En la vida fértil de una mujer se utilizan entre 10.000 y 13.000 tampones o toallas; son cerca de 30 años de productos que se comparan con el uso de sólo tres copas. Hay que tomar conciencia del planeta en el que estamos y protegerlo, porque al hacerlo nos ayudamos como sociedad. Además, hay productos que son más costosos.

¿Es más caro ser mujer, gracias al impuesto rosa?

Es cierto. La mujer consume más y tiene que pagar más por lo que usa. Como son productos de gran rotación, las empresas se lucran y cobran un poco más. Por ese motivo, los nuevos métodos son una respuesta.

Su método se llama copa menstrual. ¿En qué consiste?

Es un recipiente de silicona médica hipoalergénica que sirve para los días menstruales y que, en lugar de absorber el flujo menstrual, como otros métodos, lo recolecta. Se debe esterilizar antes de usarla, se coloca en la parte baja de la vagina y puede estar hasta 12 horas dentro del cuerpo. Al quitarla se limpia y se vuelve a usar.

Usted convirtió esto en una empresa. ¿Por qué?

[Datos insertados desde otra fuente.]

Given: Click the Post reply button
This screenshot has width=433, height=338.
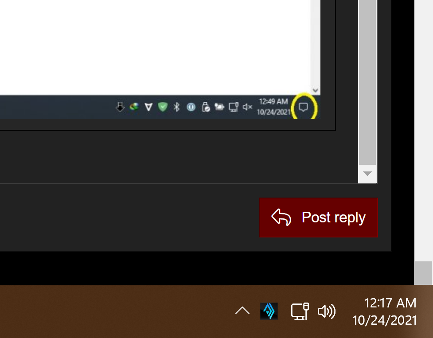Looking at the screenshot, I should (x=318, y=218).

Lo que más me motivó fue el ámbito ecológico, porque puedo ayudar al medioambiente y reducir la contaminación promoviendo el mensaje de usar nuevos métodos para el cuidado íntimo de la mujer. Al principio era algo que pocos conocían y quería mostrarlo. Es bueno difundir algo bueno.

¿Por qué Life Cup?

Está en inglés porque sueño que sea algo mundial. Es algo poético porque todo está relacionado con la vida: traduciría algo como “Copas de vida” y eso me gusta.